At the same time — and this is a national disgrace — employees at the company’s theme park in Anaheim, California are paid so poorly that many of them are literally living in a tent city not far from the park.

According to one recent study, nearly 1 in 10 workers employed at the park reported being homeless in the past two years, more than 2 in 3 say they are food insecure, and 3 out of 4 employees say they do not make enough money for their basic needs.

This is not what Mickey Mouse and Donald Duck are supposed to be about. This does not sound like the “happiest place on Earth” to me.

Now, I could be wrong, but I don’t expect you will see the plight of these low-wage workers at Disney discussed tonight on ABC, which is owned by Disney. Nor do I think you will be hearing too much about income and wealth inequality in the mainstream media….

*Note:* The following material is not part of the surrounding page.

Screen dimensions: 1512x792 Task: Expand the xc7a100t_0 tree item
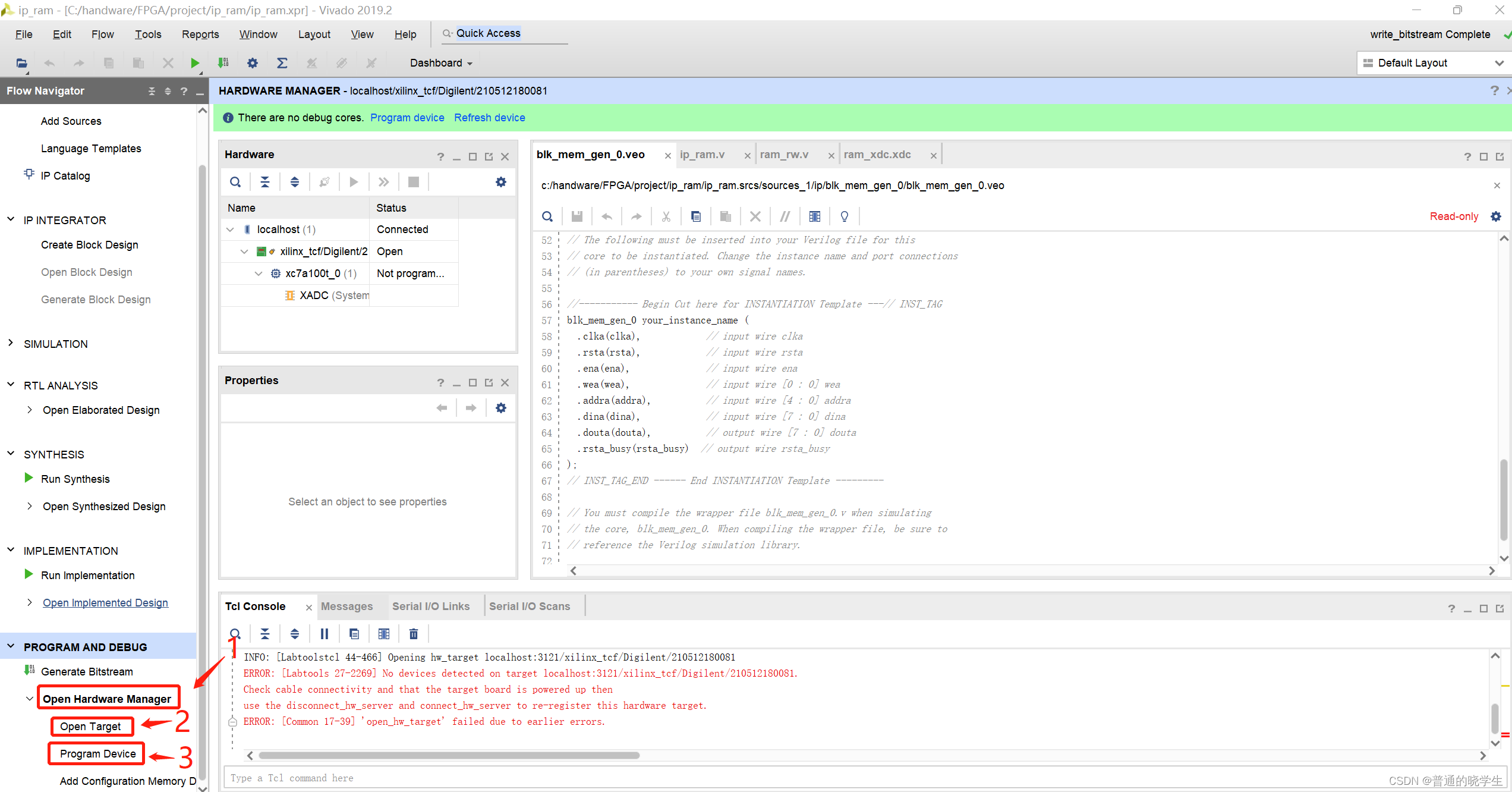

It is long past time that we, as a nation, stop worshipping the corporate greed of Disney and businessmen like Bob Iger, their CEO.

While he may be regarded as a brilliant and successful businessman among his peers in the financial, media, and political elite, the truth is that the way Bob Iger and Disney treat their workers represents much of what is wrong with contemporary capitalism.

This is a company, and a CEO, that accepted an obscene tax cut gifted to them by the Trump administration and Republicans in Congress, publicly promised to anyone who would listen a $1,000 bonus for all of their employees, and then withheld that bonus from some union employees unless they agreed to a contract that gave them a tiny raise to a wage that is still a starvation wage.

This is a company, and a CEO, that in addition to paying their workers here at home extremely low wages, employs many thousands of people in China to manufacture their products sold at Disney stores and online.

This type of greed and ruthless capitalism is not an economic model that we should be embracing. It is not to be celebrated. We can do better, and we must do better…

 

It’s me again. Speaking only for myself, it pains me deeply to realize and say that Disney must do better to earn the respect and interest I once had in this once great Company.  I happen to be a Disney Shareholder, but not one with the wherewithal that the company would take seriously.  I can only hope that others, shareholders and/or Disney enthusiasts, who find this uncharacteristic greed disconcerting will sign Bernie’s petition.  I did.  Maybe the petition will get their attention.

It feels to me as though Mickey has lost his soul.